The language (called Joe-e) is a subset of Java that gives the developer less power in dealing with the system. Joe-e code ascribes to the principle of least authority, which means that objects should by default be given no power (authority) and should be granted authority on a need only basis. Compared with the norm, where objects typically have access to everything and must be explicitly restricted, applying the principle of least authority makes it substantially easier for a developer to reason about which objects have access to other objects. In this sense developers can determine more about each of their classes and thus they have a better idea of what would happen to their code if something went wrong in one of the classes. As I haven’t explicitly worked on the security features yet, I don’t know much more about the language itself, but if you’re interested, feel free to read more about it on the language website.

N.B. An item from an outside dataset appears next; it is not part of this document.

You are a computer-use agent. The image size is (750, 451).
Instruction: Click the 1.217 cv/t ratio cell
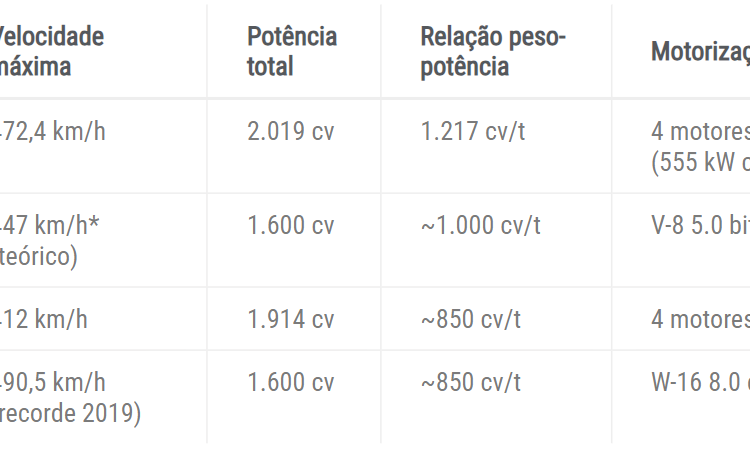click(473, 132)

My partner (the other undergraduate in the group) and I have until now been working on a automated documentation generating system for the language. Since the language is a subset of Java, it makes sense to use javadoc (java’s documentation system) but we had to augment it to include some of the other features that we required. We made our documentation look very similar to Java’s API, so that java developers don’t have a hard time switching from java to Joe-e. Everything that we’ve done has just been added to the standard Java API look in a nice and clean way.

In Joe-e, a lot of the Java library classes have been restricted in accordance with the security principles of Joe-e, and our documentation system needs to indicate which parts of classes have been suppressed and why. So one of the main things that we’ve done in our documentation is mark which methods, constructors and fields have been suppressed and why. Another feature of Joe-e is that library classes can have honorary implementations of certain interfaces that provide information about the classes authority. We’ve added a section in the documentation to indicate which of the Joe-e interfaces this class honorarily implements as well. Other than that, there aren’t many differences between the joe-e API and the java API.

When we started working on this project, both my partner and I thought it would be really easy, but it’s taken us almost three months to finish. We’ve been working on it pretty regularly and dedicatedly, but we’ve run into tons of problems with javadoc’s source code that were serious roadblocks to our progress. For example, one such problem is that the javadoc’s API has been locked making it “impossible” to extend the standard javadoc classes and create your own documentation generation system. We ended up spending a lot of time looking at different ways to bypass this lock without re-writing a lot of code ourselves and finally came up with a pretty good solution. Another big problem was that on sun’s website, the information about customizing javadoc applies to java 1.3 and the javadoc tool has completely changed since then. As a result we had to look through tons of source code in order to figure out all the details of javadoc when all we really needed was an overview of it. There were a couple of other stupid problems that we had to deal with which I guess were pretty educational because I got to see how larger software projects worked but overall I found them to be very annoying.

When we got down to writing our own code, it was very straightforward. We ended up extending all the classes in the javadoc source code and just modified a couple of methods in some of the classes to provide the behavior that we wanted. It really wasn’t that challenging of a project, it was just that we had to deal with all of this random problems that made the project take so much longer than I expected.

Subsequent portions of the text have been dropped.